Следующую группу Тюлян возглавил сам.
На этот раз механик Жан Калорб не дождался ни своего самолета, ни своего командира.
…Большие потери французской эскадрильи обеспокоили советское командование. К «нормандцам» срочно вылетел генерал Захаров. Он застал всех в сборе, а Мишеля Шика — за маршевым журналом.
Командир дивизии внимательно полистал четко, аккуратно заполненные страницы:
— Чья работа?
— Лейтенанта Жана де Панжа.
— Отлично! Не напрасно его оставили служить в военной миссии.
— Это временно…
— Почему?
— Рвется к нам обратно.
— Молодец! Все вы орлы. Только вот… — густой бас Захарова дрогнул, завибрировал, — ну-ка, Шик, зачитайте список потерь за эти дни.
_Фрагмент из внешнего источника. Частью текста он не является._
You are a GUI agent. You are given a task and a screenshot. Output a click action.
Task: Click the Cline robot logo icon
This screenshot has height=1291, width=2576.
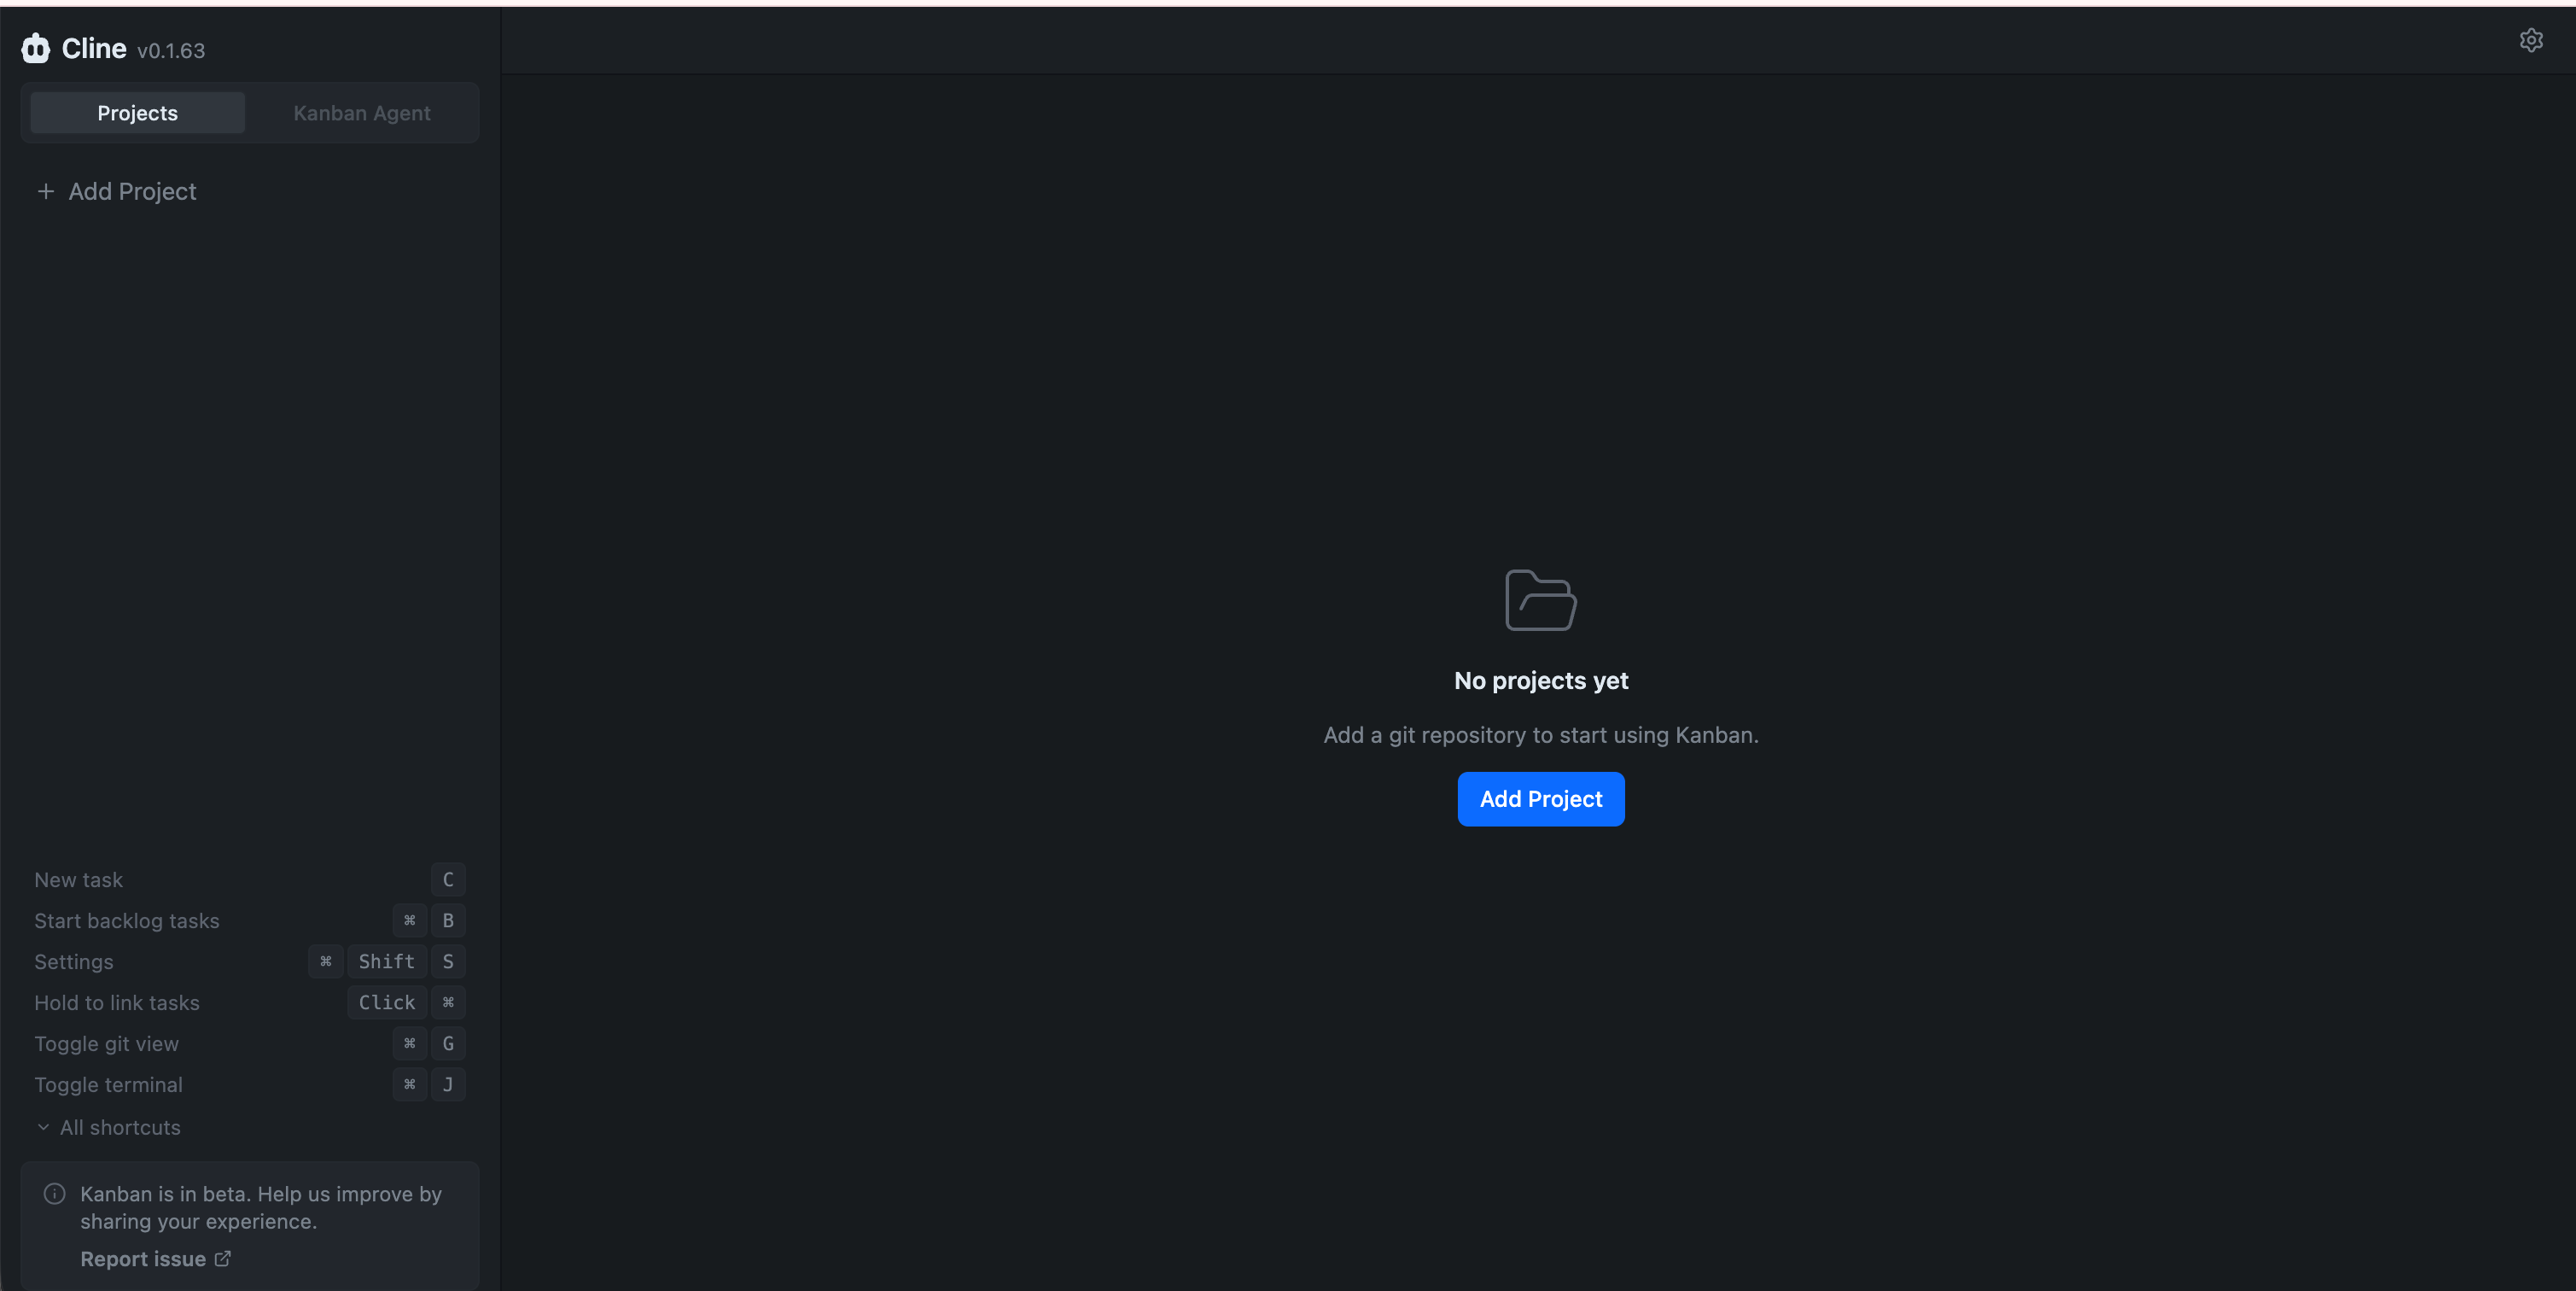click(36, 48)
Мишель нашел последнюю законченную страницу и сдержанно, то и дело глотая подступающий к горлу ком, начал:
— «Четырнадцатого июля тысяча девятьсот сорок третьего года лейтенант Жан де Тедеско пропал без вести в районе Орла; шестнадцатого июля в районе Красниково погибли в воздушном бою капитан Альбер Литольф и лейтенант Ноель Кастелен, не вернулся на аэродром Адриен Бернавон; семнадцатого погибли в районе Орла Фирмен Вермей и командир эскадрильи майор Жан Луи Тюлян…»
— Достаточно! — воскликнул Захаров. Генерал прошел большую школу жизни. Рядовым летчиком-истребителем сражался с фашистами в Испании, потом, тоже добровольцем, воевал с японскими милитаристами в Китае, был командующим авиацией военного округа, еще позже командовал 43-й авиационной дивизией. На фронтах Великой Отечественной — с первого дня войны. Лично сбил 18 немецких самолетов. Теперь возглавляет 303-ю истребительную дивизию, в состав которой входит и эскадрилья «Нормандия».
Многое повидал Георгий Нефедович. Знал и радость удач, и горечь потерь. Но чтобы эскадрилья за неделю лишилась половины личного состава, с таким сталкиваться еще не приходилось.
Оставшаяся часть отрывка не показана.